Friday, May 27, 2011

What a Sc#mb#g: Former NASDAQ Managing Director, Donald L. Johnson, pleads guilty to SEC insider trading charges

Dr. David Krause, Applied Investment Management program director at Marquette University, said, “Unfortunately, these headlines are far too common. After reading the SEC’s charges and the accompanying stories about this case, I hope he gets full justice. The integrity of the financial markets took a severe blow in 2008 and now this? I understand why so many Americans are distrustful of those in high places within the securities industry. This guy is a sc#mb#g and I hope that anyone else thinking about doing something like this realizes that the SEC is watching and will prosecute perpetrators like Johnson to the maximum.”
  
The Securities and Exchange Commission filed a civil injunctive action in the United States District Court for the Southern District of New York charging Donald L. Johnson, a former managing director of The NASDAQ Stock Market, with multiple instances of insider trading. The SEC’s statement can be found at this link:   http://tinyurl.com/3cawbms.

In a story from the News & Observer (http://tinyurl.com/3pyydrg) it was reported that a former NASDAQ manager pleaded guilty Thursday to stock fraud after admitting that he made more than $600,000 on insider trading. Donald L. Johnson, 56, was a managing director on NASDAQ's market intelligence desk until he retired in 2009. Johnson admitted to eight trades between 2006 and 2009 in which he profited roughly $641,000 from information that hadn't been publicly disclosed, prosecutor Justin Goodyear said. In some cases, he bought company shares to capitalize on favorable news; in other cases he used short sales to profit on bad news that sent shares tumbling. The trades were done in his wife's name, Goodyear said.

Prosecutors estimate that Johnson actually earned more than $750,000 from insider trading. In one 2007 trade, Johnson made $175,000 by purchasing shares of United Therapeutics before successful trial results were announced for one of its drugs - Viveta, now called Tyvaso. In 2009, Johnson admitted using insider information to purchase additional shares of United Therapeutics ahead of federal approval for Tyvaso. Johnson profited by nearly $111,000 on that transaction.

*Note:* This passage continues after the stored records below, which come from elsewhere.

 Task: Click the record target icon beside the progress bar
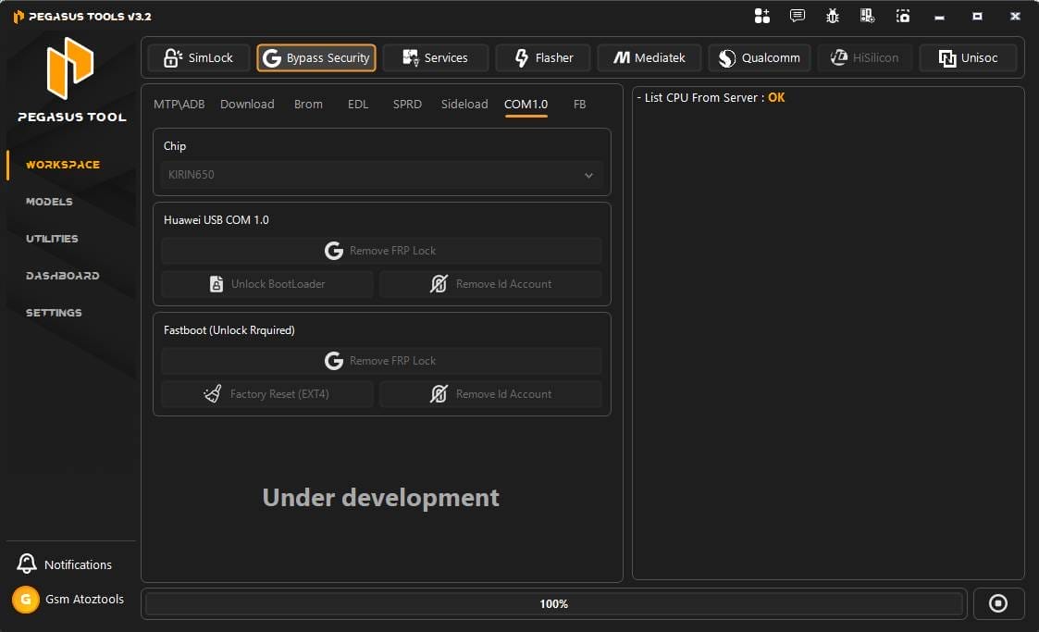coord(998,602)
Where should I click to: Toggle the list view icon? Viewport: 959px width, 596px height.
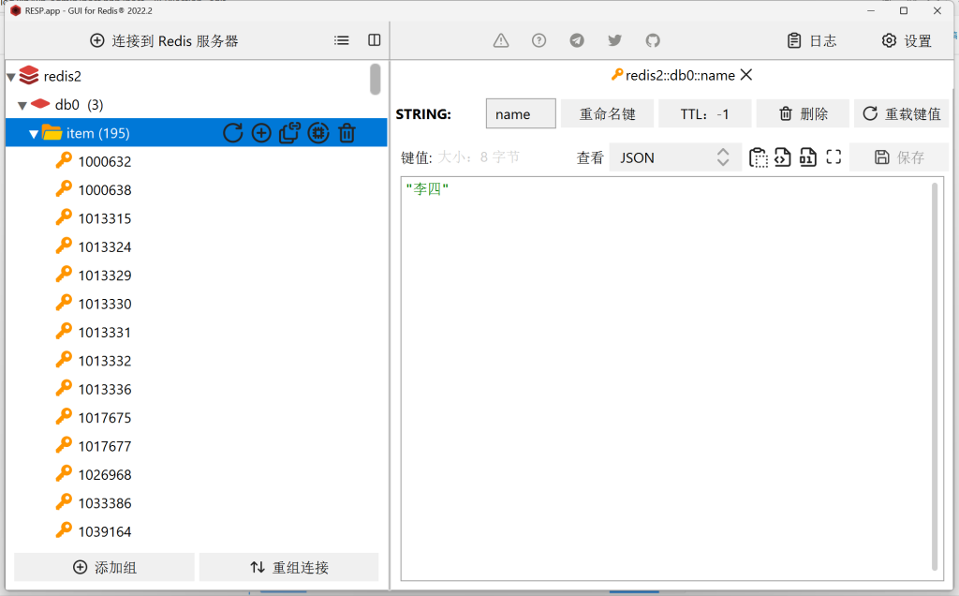tap(342, 40)
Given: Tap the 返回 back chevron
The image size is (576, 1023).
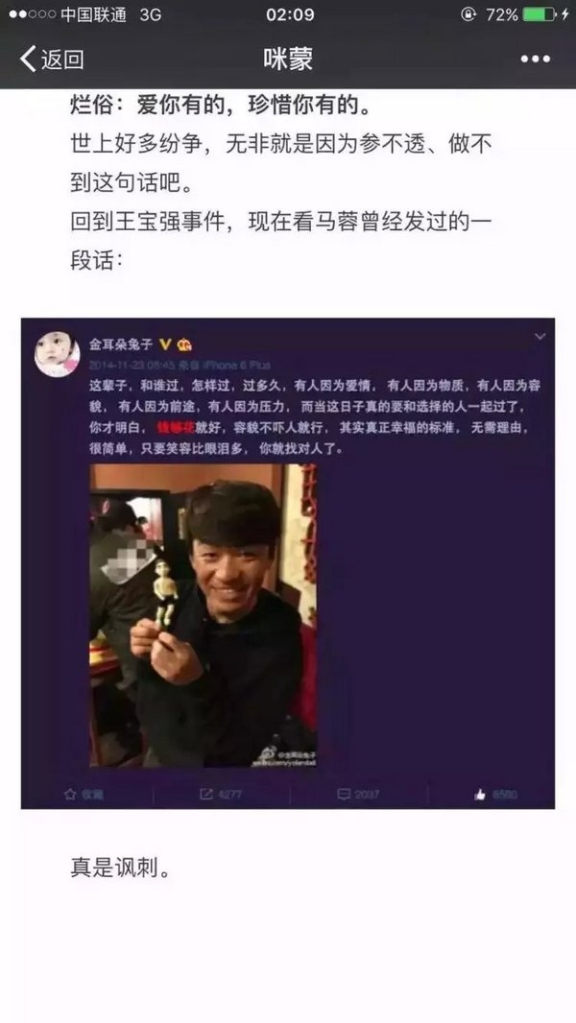Looking at the screenshot, I should (x=28, y=59).
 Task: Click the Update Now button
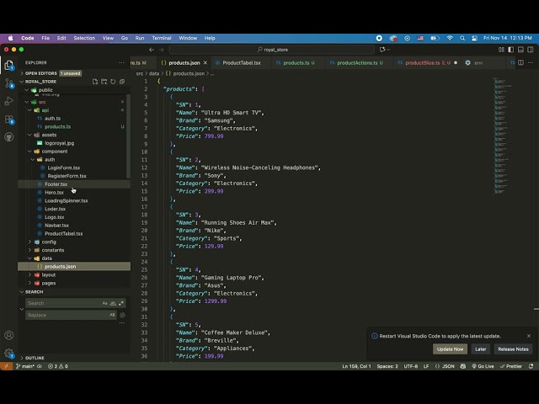click(x=450, y=348)
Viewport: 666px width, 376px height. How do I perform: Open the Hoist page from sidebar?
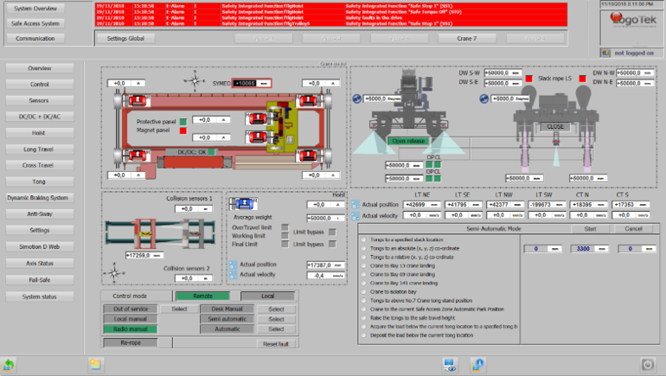(x=39, y=132)
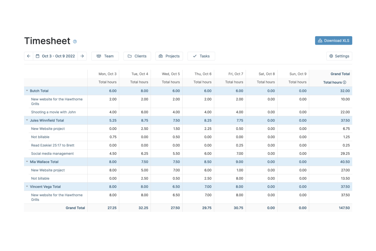Go to previous week with the left arrow
This screenshot has height=251, width=376.
tap(28, 56)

Johnson also earned $34,000 in 2006 by trading ahead of the announcement of Digene Corp.'s president by short-selling the company's shares. Other companies in which Johnson used insider information to profit include Central Garden and Pet Co., Idexx Laboratories Inc. and Pharmaceutical Product Development Inc.

In a conference call with reporters, Assistant Attorney General Lanny Breuer said the market intelligence desk Johnson worked for provided client relations for companies traded on the NASDAQ. Companies that might have news that would move financial markets or affect shares' trading levels could consult with the market intelligence desk to help understand how markets would react to the news.

"Mr. Johnson was in fact a fox in a henhouse," Breuer said. "Mr. Johnson's actions were a brazen abuse of power. He cheated the system to line his own pockets."

"Don Johnson used sensitive, confidential information as an executive at NASDAQ to pad his retirement by more than $600,000," said Neil MacBride, U.S. attorney for the Eastern District of Virginia. "He thought he could get away with it by using his wife's account and making relatively small trades just a few times a year. But he learned what every other trader on Wall Street must now realize: We're watching."

Johnson faces up to 20 years in prison when he is sentenced Aug. 12. Also Thursday, the Securities and Exchange Commission filed related civil charges against Johnson in federal court in New York.